A more promising response, I believe, is to focus on the basic problem identified by figures such as Durkheim, Sorokin, and Nisbet: the family’s loss of function. Yenor acknowledges the problem. As he writes near the end of his book, “As the family loses functions and authority, people seem less committed to it and invest less in it.” He also notes the message of W. Bradford Wilcox’s Soft Patriarchy, that marriages “centered around more intensive family ends” and religious faith are “at least as satisfying, and probably more satisfying than companionate marriage.” He even adds: “These findings scream out for theoretical elaboration” but then drops the thought.
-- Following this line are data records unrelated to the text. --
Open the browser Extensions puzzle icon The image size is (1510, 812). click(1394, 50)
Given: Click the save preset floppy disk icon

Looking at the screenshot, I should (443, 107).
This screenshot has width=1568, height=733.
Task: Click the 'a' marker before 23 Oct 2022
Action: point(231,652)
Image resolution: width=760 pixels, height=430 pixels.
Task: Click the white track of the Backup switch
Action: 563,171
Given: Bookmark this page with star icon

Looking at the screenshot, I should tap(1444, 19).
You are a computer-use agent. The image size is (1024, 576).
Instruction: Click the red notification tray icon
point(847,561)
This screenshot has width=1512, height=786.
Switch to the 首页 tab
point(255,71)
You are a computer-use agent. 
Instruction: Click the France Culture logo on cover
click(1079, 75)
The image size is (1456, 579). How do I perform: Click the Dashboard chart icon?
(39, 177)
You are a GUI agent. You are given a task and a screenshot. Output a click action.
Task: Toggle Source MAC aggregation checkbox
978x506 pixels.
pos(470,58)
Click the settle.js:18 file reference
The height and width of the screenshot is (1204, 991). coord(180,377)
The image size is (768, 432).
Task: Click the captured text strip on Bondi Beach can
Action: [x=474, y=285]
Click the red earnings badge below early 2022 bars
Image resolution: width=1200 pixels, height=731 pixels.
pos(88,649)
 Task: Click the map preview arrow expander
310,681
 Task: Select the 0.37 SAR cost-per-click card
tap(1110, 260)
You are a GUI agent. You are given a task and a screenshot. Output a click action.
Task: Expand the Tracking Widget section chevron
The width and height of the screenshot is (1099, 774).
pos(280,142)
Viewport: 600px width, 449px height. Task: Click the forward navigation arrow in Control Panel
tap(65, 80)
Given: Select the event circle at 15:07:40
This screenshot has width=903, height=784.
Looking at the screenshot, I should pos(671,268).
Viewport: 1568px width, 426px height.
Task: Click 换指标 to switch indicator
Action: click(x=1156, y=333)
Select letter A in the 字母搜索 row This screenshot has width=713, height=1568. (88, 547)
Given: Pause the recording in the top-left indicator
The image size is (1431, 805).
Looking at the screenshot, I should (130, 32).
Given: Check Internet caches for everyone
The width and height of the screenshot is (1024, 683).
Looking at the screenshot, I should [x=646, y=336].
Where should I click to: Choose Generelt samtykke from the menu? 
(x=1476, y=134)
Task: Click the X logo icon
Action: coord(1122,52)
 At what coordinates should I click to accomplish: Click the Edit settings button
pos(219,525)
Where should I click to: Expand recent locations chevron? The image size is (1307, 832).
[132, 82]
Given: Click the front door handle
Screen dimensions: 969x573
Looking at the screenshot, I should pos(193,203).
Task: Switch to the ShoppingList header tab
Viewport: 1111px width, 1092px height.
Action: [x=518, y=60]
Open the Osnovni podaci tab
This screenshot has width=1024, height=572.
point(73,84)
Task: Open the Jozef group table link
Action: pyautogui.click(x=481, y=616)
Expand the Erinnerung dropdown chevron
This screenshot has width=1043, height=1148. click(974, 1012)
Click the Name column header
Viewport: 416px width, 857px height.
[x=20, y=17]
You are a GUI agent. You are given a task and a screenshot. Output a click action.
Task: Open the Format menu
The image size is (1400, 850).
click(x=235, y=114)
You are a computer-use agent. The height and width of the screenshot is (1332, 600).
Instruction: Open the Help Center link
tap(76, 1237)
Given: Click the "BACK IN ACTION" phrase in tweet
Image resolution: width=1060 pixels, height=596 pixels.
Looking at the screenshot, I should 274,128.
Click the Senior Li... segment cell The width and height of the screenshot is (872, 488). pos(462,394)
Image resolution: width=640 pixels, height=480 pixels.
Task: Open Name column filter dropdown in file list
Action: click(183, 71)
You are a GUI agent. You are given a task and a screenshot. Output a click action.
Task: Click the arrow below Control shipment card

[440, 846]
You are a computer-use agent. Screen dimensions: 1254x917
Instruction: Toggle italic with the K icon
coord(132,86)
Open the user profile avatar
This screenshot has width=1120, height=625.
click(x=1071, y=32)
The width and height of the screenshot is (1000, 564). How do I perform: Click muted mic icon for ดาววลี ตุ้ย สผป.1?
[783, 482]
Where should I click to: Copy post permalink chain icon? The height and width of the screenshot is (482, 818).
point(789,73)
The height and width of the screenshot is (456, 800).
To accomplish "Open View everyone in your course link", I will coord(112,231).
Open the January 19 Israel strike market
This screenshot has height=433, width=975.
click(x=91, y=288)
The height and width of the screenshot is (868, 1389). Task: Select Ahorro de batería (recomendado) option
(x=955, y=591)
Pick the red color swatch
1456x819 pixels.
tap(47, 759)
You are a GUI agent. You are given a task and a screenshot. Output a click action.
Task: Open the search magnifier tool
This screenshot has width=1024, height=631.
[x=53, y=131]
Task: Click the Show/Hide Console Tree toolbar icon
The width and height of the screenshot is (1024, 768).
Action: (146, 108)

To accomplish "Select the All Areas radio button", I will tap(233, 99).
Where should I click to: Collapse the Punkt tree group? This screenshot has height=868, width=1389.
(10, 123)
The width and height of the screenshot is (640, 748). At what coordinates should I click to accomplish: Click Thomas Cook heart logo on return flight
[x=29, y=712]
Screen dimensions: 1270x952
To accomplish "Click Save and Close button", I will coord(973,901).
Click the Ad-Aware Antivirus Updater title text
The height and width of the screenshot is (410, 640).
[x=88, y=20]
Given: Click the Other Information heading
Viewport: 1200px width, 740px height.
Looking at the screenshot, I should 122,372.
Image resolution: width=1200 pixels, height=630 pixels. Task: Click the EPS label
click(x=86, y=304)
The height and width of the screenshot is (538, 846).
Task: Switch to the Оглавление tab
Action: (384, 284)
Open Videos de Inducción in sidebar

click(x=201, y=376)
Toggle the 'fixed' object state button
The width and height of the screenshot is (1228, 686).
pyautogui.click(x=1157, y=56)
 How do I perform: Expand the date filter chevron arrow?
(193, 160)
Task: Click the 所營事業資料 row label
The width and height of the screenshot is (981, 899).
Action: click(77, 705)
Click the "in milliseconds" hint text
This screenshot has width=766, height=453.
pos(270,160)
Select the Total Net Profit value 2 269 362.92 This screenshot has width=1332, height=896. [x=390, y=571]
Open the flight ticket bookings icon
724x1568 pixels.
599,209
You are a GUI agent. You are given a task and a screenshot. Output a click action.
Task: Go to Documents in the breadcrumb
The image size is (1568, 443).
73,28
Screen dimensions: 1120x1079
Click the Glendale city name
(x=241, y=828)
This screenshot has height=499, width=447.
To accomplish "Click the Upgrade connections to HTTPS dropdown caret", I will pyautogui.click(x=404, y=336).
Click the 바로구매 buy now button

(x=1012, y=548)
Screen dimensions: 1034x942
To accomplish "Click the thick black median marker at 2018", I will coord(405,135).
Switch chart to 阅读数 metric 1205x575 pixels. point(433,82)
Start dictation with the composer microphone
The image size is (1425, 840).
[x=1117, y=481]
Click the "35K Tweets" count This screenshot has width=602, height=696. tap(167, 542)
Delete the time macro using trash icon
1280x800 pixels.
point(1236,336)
Family renewal will come, as Wendell Berry reminds us, only as we “gather up the fragments of knowledge and responsibility” that have been surrendered to corporations and governments and “put those fragments back together again in our own minds and in our families and households and neighborhoods.” Rather than some conceptual rearmament of the companionate family, the real need is to look to home gardens, home schools, home businesses, home production (broadly defined), home churches (also broadly defined), and communitarian agriculture as the more promising vehicles for family renewal in this new century and millennium. ♦

Allan C. Carlson was the president of the Howard Center for Family, Religion, and Society and Distinguished Visiting Professor of Politics and History at Hillsdale College. His books include Conjugal Marriage: On the Public Purposes of Marriage and Godly Seed: American Evangelicals Confront Birth Control, 1873–1973.